══ DATASET RECORDS ══
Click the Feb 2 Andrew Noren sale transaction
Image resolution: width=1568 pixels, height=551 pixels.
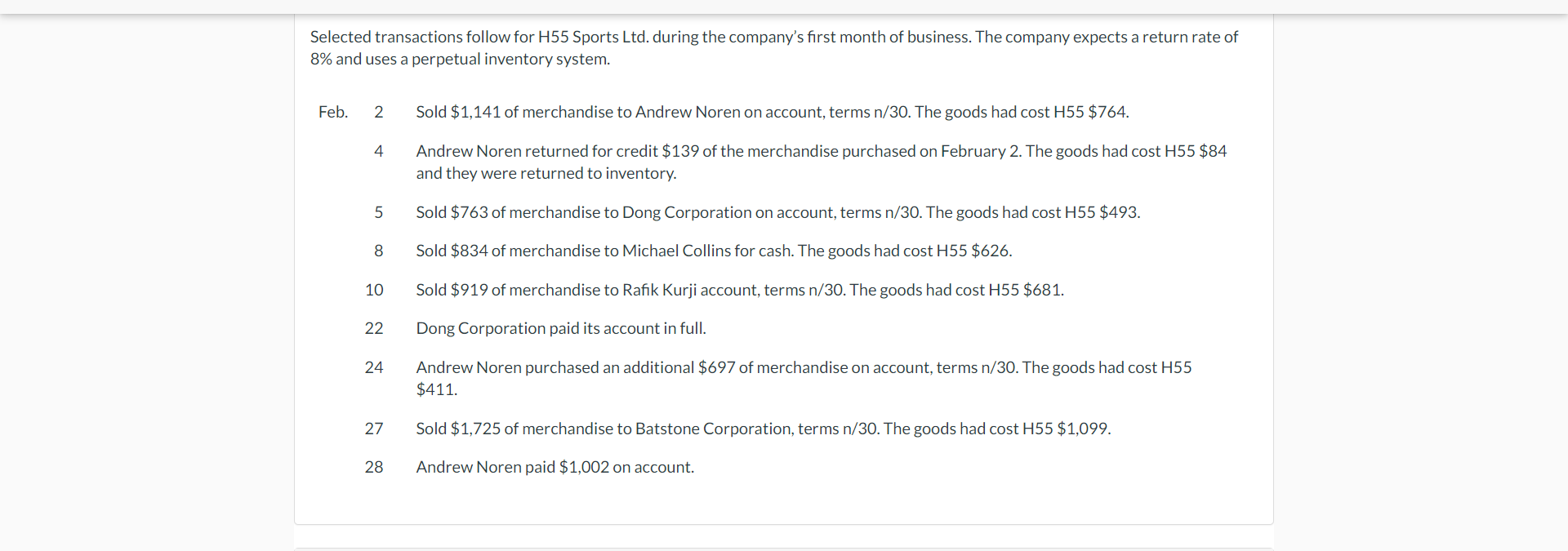pos(773,112)
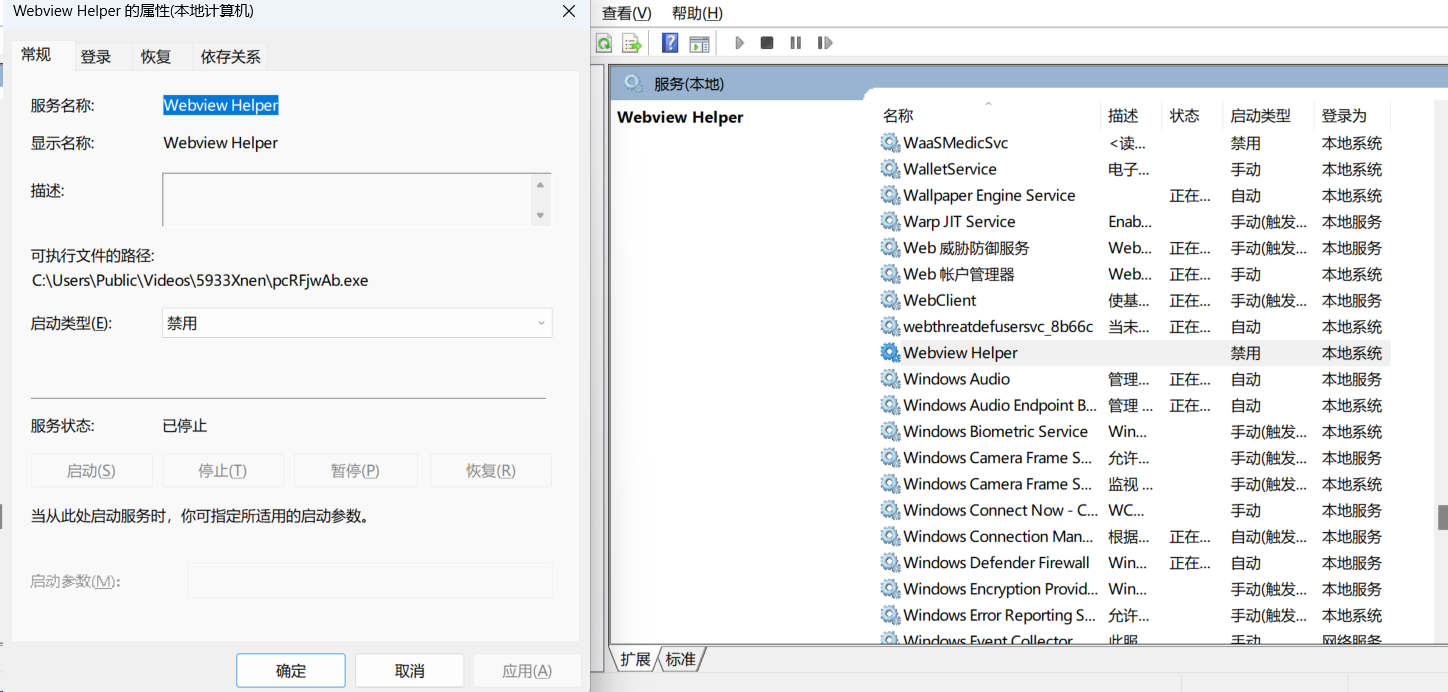Switch to the 标准 view tab
The image size is (1448, 692).
tap(681, 660)
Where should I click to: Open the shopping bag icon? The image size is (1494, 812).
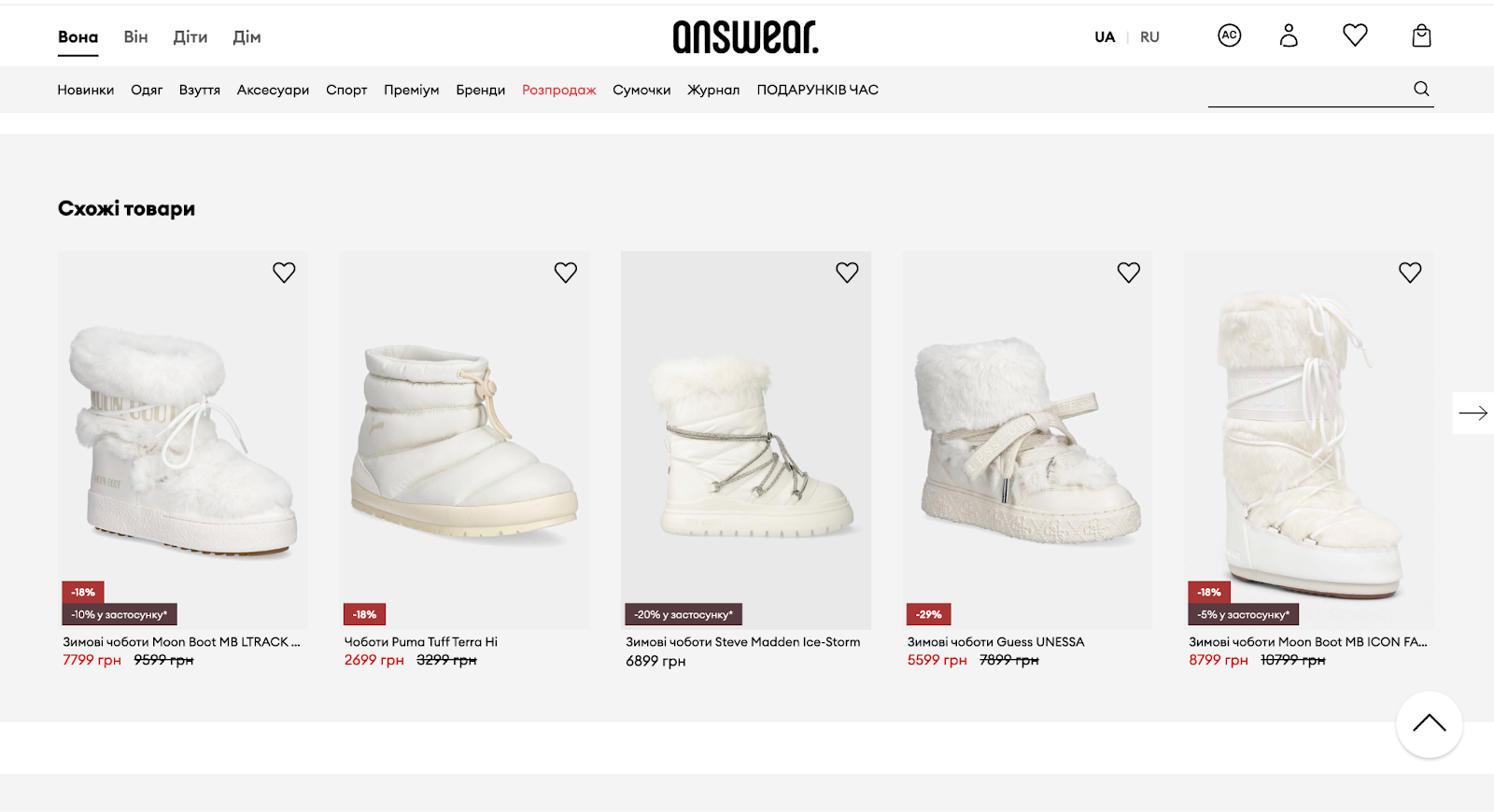click(x=1421, y=36)
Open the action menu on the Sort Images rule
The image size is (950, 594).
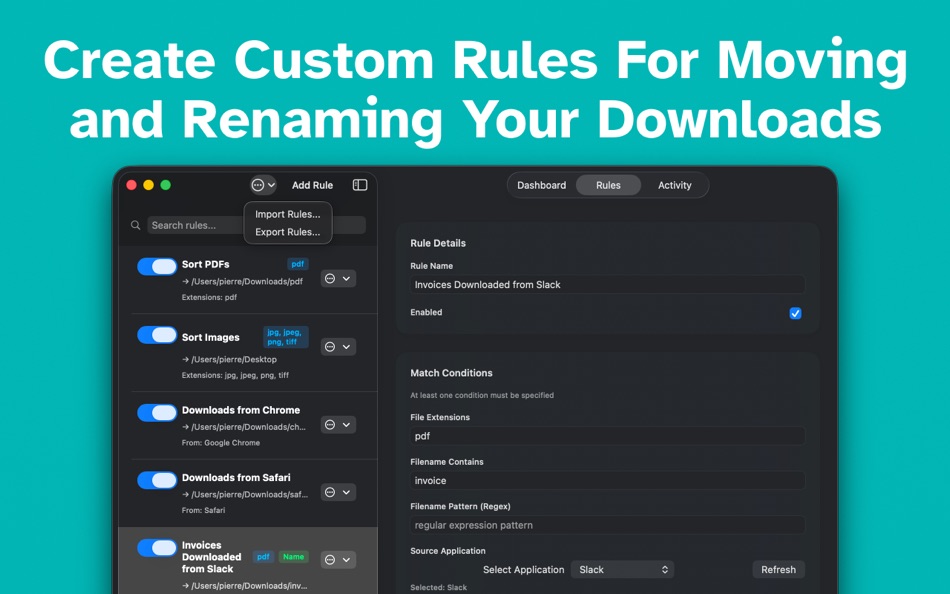330,346
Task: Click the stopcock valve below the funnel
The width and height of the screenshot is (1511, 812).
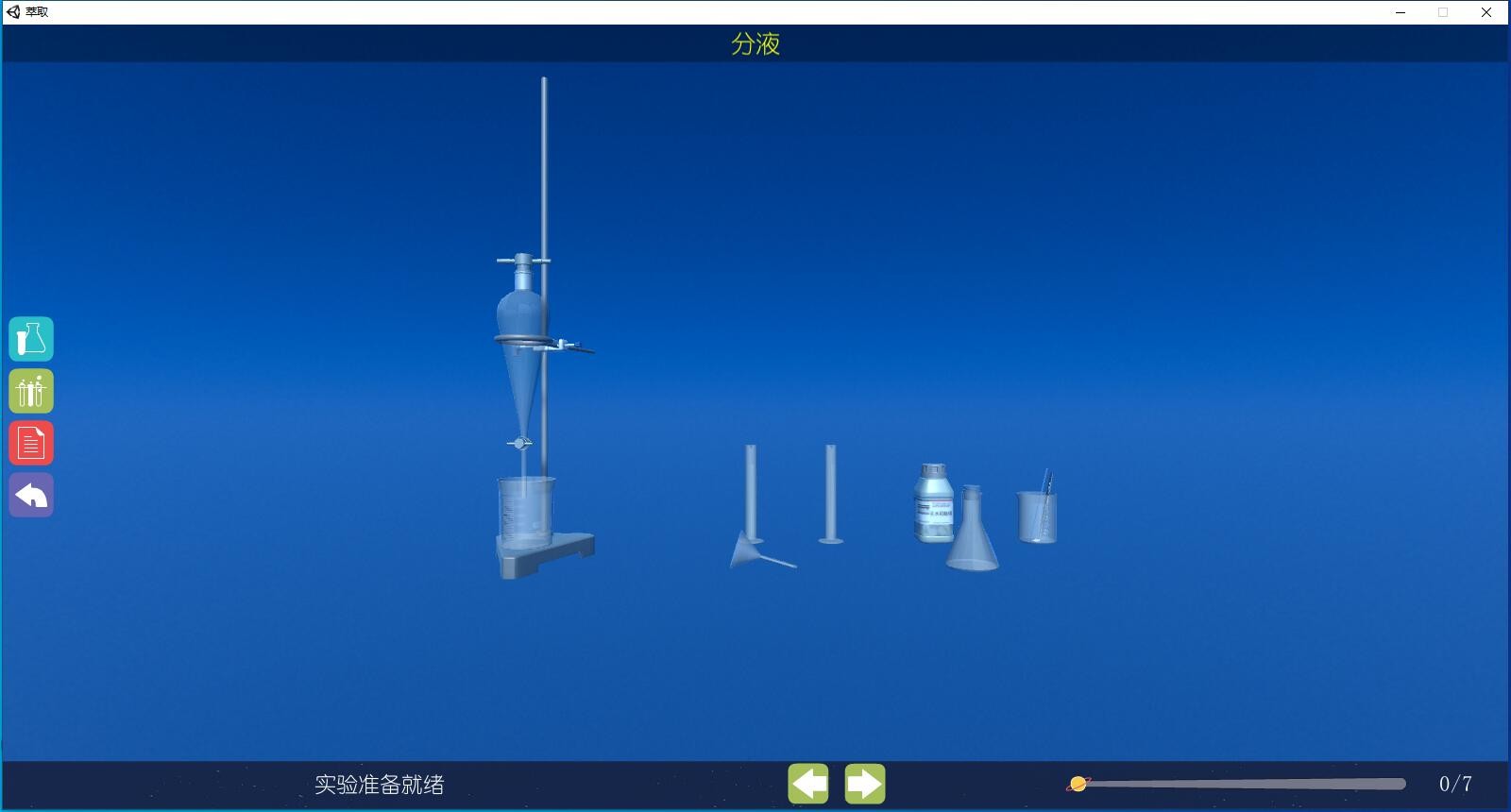Action: pyautogui.click(x=518, y=443)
═══
* WHAT THIS TASK INVOLVES
Excluding all pictures, output exactly the lines from the line containing "Task: Click the" through the last line of the entries above.

* WRITTEN SOLUTION
Task: Click the stopcock valve below the funnel
The width and height of the screenshot is (1511, 812).
Action: pyautogui.click(x=518, y=443)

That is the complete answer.